The film begins with an extended storm sequence. We find a drunken Roscoe teetering about in front of a corner drug store, trying to light a cigarette in the wind. (Watch closely as a woman with an umbrella is blown Roscoe's way by the storm -- that's Buster in drag!) When Roscoe finally makes his way home, bringing along an Italian organ-grinder, a gypsy dancer, and a trained monkey, his long-suffering wife decides that an intervention is in order, and checks Roscoe into the No Hope Sanitarium. There we meet crazed inmate Alice Lake, Al St. John in a dual role as both a doctor and a patient swathed in bandages, and most strikingly of all, young Buster Keaton as Dr. Hampton, who suavely enters the operating room in a bloody smock, sharpening a pair of steak knives. Soon Roscoe has swallowed a thermometer, provoked a frenzied pillow fight among the patients, and donned a nurse's uniform to flirt with Dr. Hampton. If you've never seen Buster smile on screen, check out the flirtation sequence here, where he matches Roscoe grin-for-grin. Eventually, Roscoe escapes from the sanitarium and everyone winds up outside, participating for a cross-country marathon race. (Again, it feels like a dream: "Then suddenly we were all outside, running a marathon," etc.) The race sequence is topped with a final surprise twist that isn't actually much of a surprise, but it wraps up the whole imbroglio on an appropriately weird, anti-climactic note. What were you were expecting after all that, a real ending?

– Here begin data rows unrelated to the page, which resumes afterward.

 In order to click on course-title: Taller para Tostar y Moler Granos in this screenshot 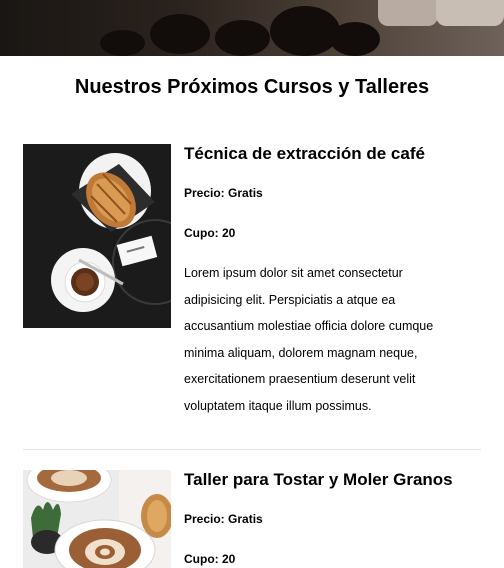, I will do `click(318, 480)`.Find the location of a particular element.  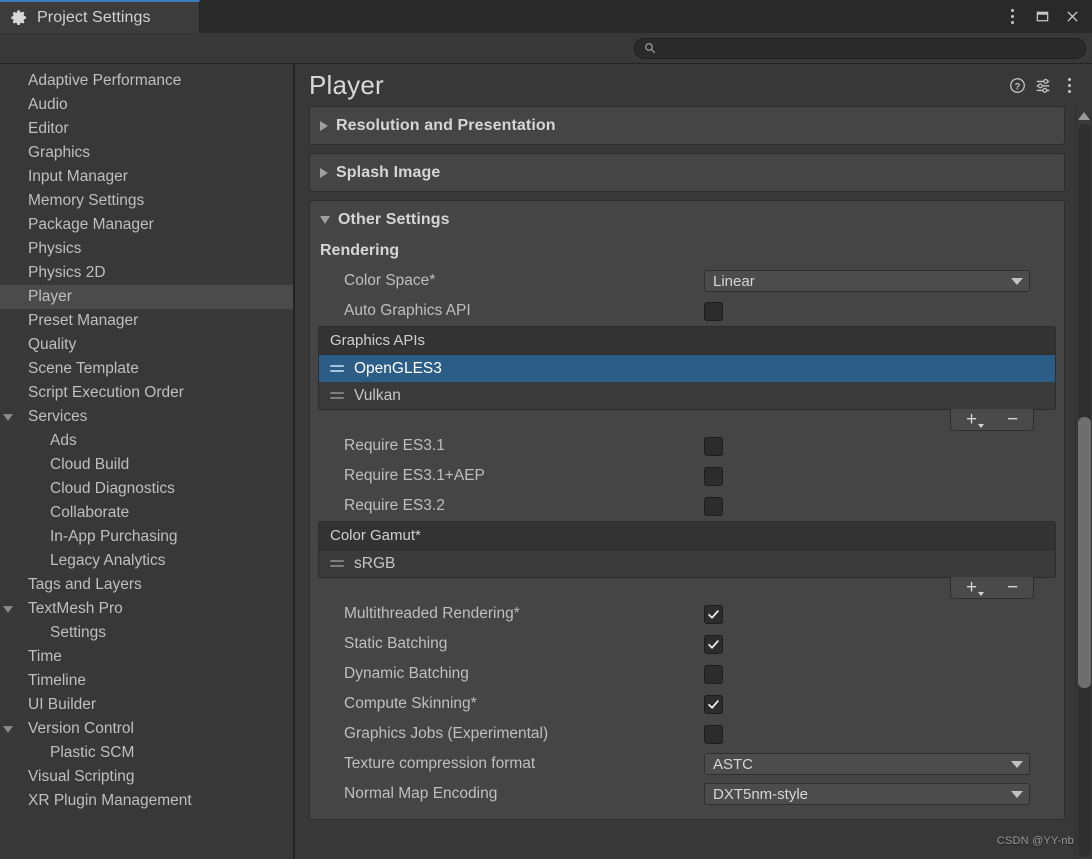

sidebar-item-memory-settings: Memory Settings is located at coordinates (147, 201).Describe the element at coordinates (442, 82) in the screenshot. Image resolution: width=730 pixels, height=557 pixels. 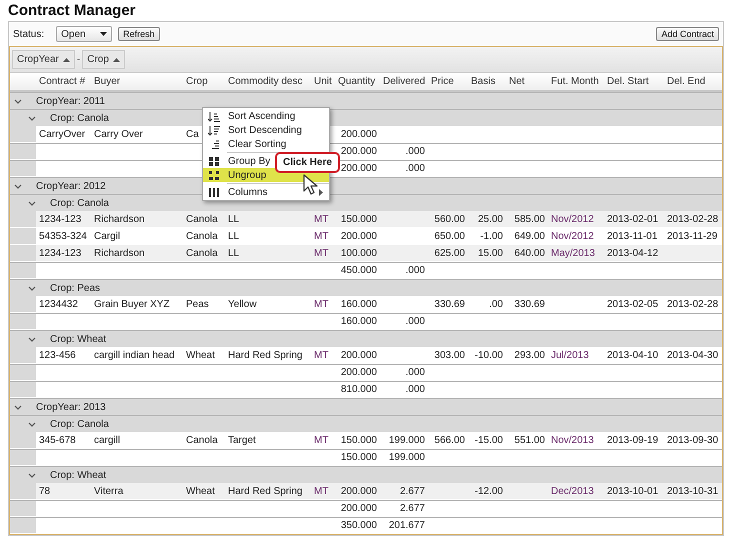
I see `column-header: Price` at that location. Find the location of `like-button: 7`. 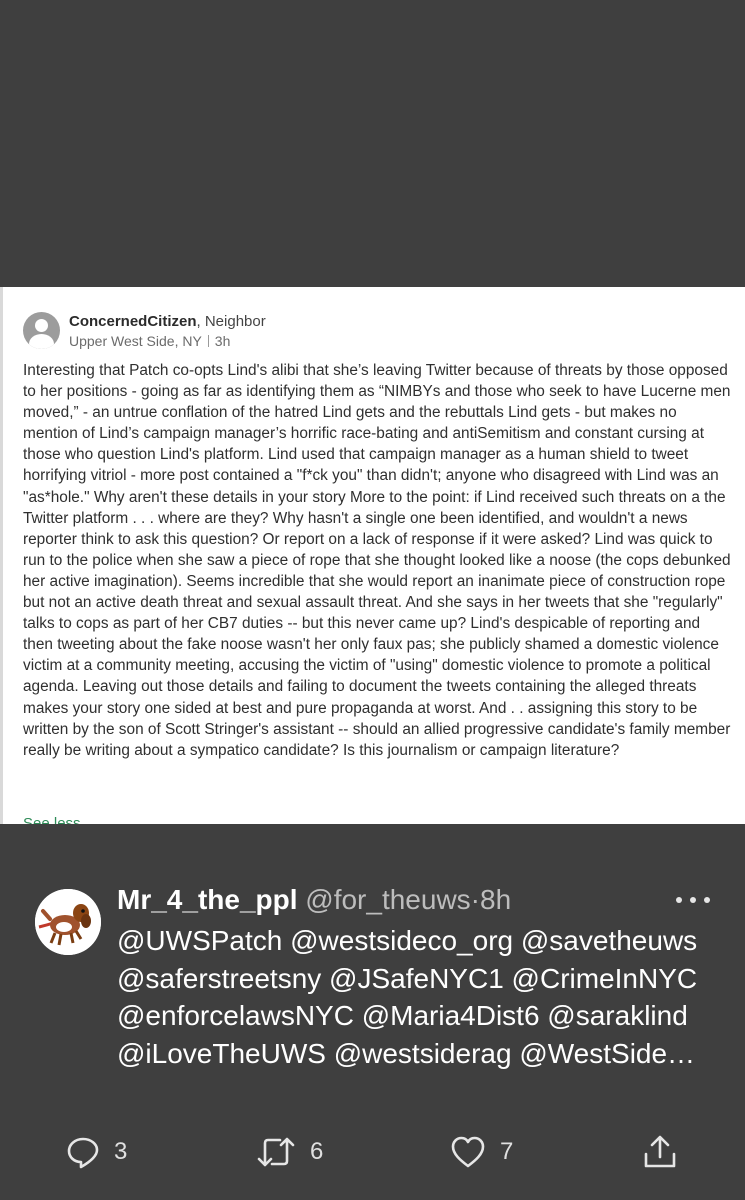

like-button: 7 is located at coordinates (482, 1152).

In his autobiography Buster devotes a lot of space to the elaborate practical jokes he and his good pal Roscoe Arbuckle used to cook up, when they were on top of the world and full of youthful high spirits. Good Night, Nurse! captures the flavor of those heady days as well as any movie they made together. It may not be their best comedy, but it has a wacky, prankster-like quality that's quite appealing for those willing to go along for the ride.